Installing and configuring the marct tool for LDP

For detailed information about how to set up and configure the marct tool for LDP, please review the guide linked below:

MARC Transformation for Metadb

Metadb includes native marct tables when it is installed. For information about how MARC data is transformed in Metadb, please review the guide linked below:

4 - FOLIO Analytics

What is the FOLIO Analytics repository

The FOLIO Analytics repository contains reports and other analytics developed for FOLIO and designed to run on the Library Data Platform. Reports developed for FOLIO are stored as code written in Structured Query Language (SQL). The SQL queries can be opened inside of database querying software to pull data out of the LDP.

You can read an introduction to the repository at its overarching README file on GitHub. The file describes the following:

  • The two types of SQL queries to be found in the repository:
    • Report queries, which you can copy and paste to run on your LDP.
    • Derived table queries, which simplify and speed up report queries. A derived table is simply a table created using data from one or more other tables. These queries are managed behind the scenes through LDP administration so that they run automatically and generate the derived tables in the database.
  • Documentation for the queries.
  • Examples of reporting applications that can be used to run the queries.
  • How the queries are organized in the repository.

The first section below outlines how to make use of the report queries in the FOLIO Analytics repository to generate reports on FOLIO data.

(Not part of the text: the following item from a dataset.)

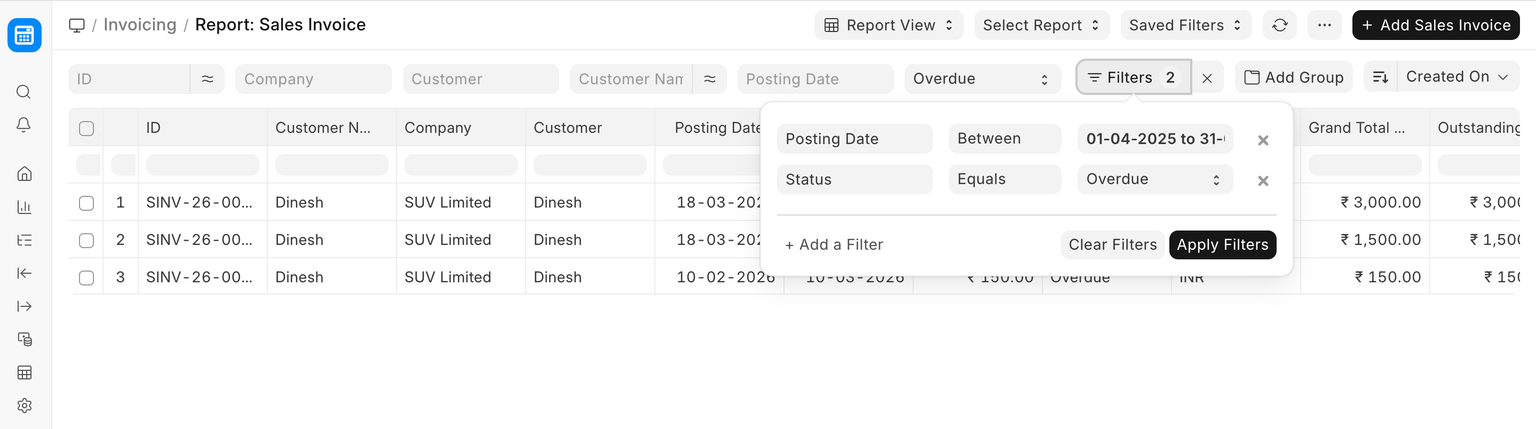
Task: Navigate to Invoicing breadcrumb
Action: tap(139, 25)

Other sections of the documentation cover administration of derived tables and use of derived tables for ad hoc querying.

Using queries from the FOLIO Analytics repository

Report queries in the FOLIO Analytics repository are laid out in a particular structure that will make it easy for you to find the various areas you need as you build your knowledge of SQL.

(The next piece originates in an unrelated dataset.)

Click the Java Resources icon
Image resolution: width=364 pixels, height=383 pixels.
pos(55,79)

  • Introductory comments. Queries may start with a short block of text that is not part of the query. These “comments” often describe basic components of the query and give a brief description of the purpose.
  • Parameters. To make things easier for the user, queries typically include a “parameters” section at the top that allows one to easily specify the values needed for filtering on a field.
  • Subqueries. Queries may include several groups of smaller queries, which may be referred to as subqueries. These subqueries help simplify and rearrange different parts of the database to make the final query easier. (Note: The official term for these parts of the query is common table expressions, or CTEs. Calling them subqueries is meant to emphasize the role they play in the larger query.)
  • Main query. The main query determines the final look of the report. Under the keyword SELECT, you will see a list of the fields that will show up in the final report. After the keyword FROM, there is a list of the tables the fields are coming from. The keyword WHERE specifies the filters that should be applied to limit the rows in the report. Additional keywords may appear after the WHERE keyword to further customize the output of the report. Comments can appear throughout the query to provide instructions or clarifications.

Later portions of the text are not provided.